Video meetings and screen sharing

Once you’ve created teams, you can have video meetings, either with an entire team or just one person. Call quality overall seems good – we’ve had no real issues, anyway – although we don’t like it as much as Zoom.

Still, it does a decent job. Instead of having a video meeting, you also have the option of having an audio conference, perfect for people working from home in their pajamas.

While video chatting, you can always choose to share your screen, which works pretty well. Interestingly enough, Microsoft Teams also lets you share your screen in chat, so call-free. We really like this because it makes it easy to quickly share to explain something and then get right back to what you were doing.

Integration with the Microsoft suite

Probably Microsoft Teams’ greatest strength is as part of the microcosm of Microsoft apps called 365. All programs and apps under this umbrella automatically share data, users, and everything else, making it easy to move from app to app. the other.

Microsoft Teams apps

There are many apps you can integrate with Teams.

While this won’t appeal to everyone – sometimes you don’t want apps talking to each other for privacy reasons – it makes it much easier to start new programs. If you already use many Microsoft programs, Teams will fit right into your strategy.

Microsoft Teams Pricing

There are two versions of Microsoft Teams. The standard program, called Microsoft Teams, is a paid program that is part of the Microsoft 365 subscription. This subscription costs $69.99 per year for one person. This includes all 365 apps, plus 1TB of storage. In all honesty, it’s not a good price because you can get all the features of 365 for free using other better apps.

For example, you can get Microsoft Teams chat for free from Slack, then use Google Drive and get 15GB for free, plus a number of great desktop apps, like Google Docs and Google Sheets (read our review Google Drive for details).

1TB of storage is fine, but if you look at our Icedrive review, you’ll see at least one vendor that offers 1TB for just $50 per year.

If you can share the subscription with someone else, that’s a slightly better deal, as Microsoft 365 Family is just $99.99 per year for up to six users, each getting 1TB of storage. That said, you’re still paying for something that you can get for free elsewhere.

Free version of Microsoft Teams

Fortunately, there is a free version of Microsoft Teams, called Microsoft Teams Free (classic) and yes, the parentheses are part of the name.
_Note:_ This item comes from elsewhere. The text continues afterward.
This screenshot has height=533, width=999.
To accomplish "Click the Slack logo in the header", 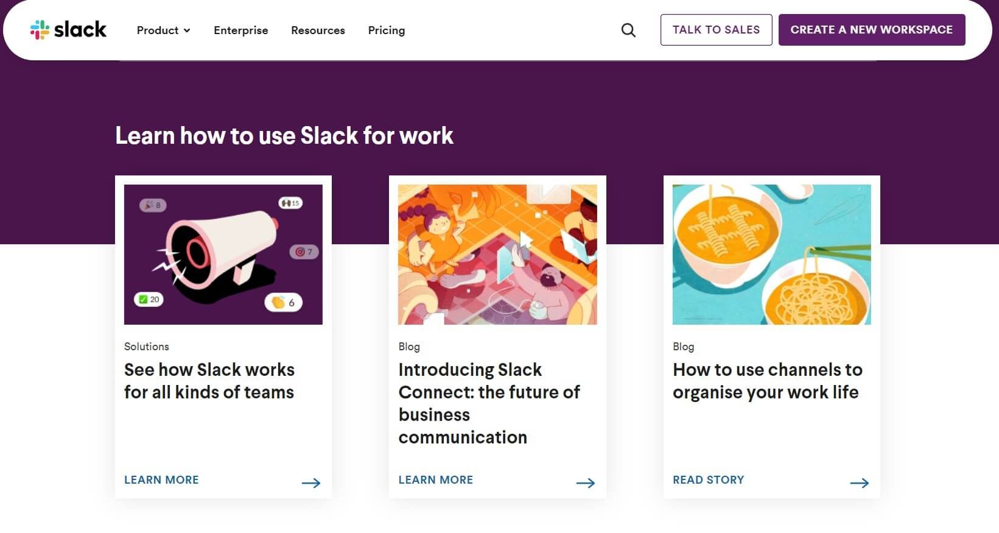I will pyautogui.click(x=68, y=30).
It’s a stripped-down version of the program, dropping storage capacity to 2GB per user, capping the number of users at 300, and removing much of its functionality – read the full comparison between the two here.

Final Thoughts

Overall, we quite like Microsoft Teams: it’s easy to use and everything is laid out clearly. As a free program, we prefer Slack, although the paid plan has some nice options for video conferencing. Plus, integration with the rest of Microsoft’s software can come in handy.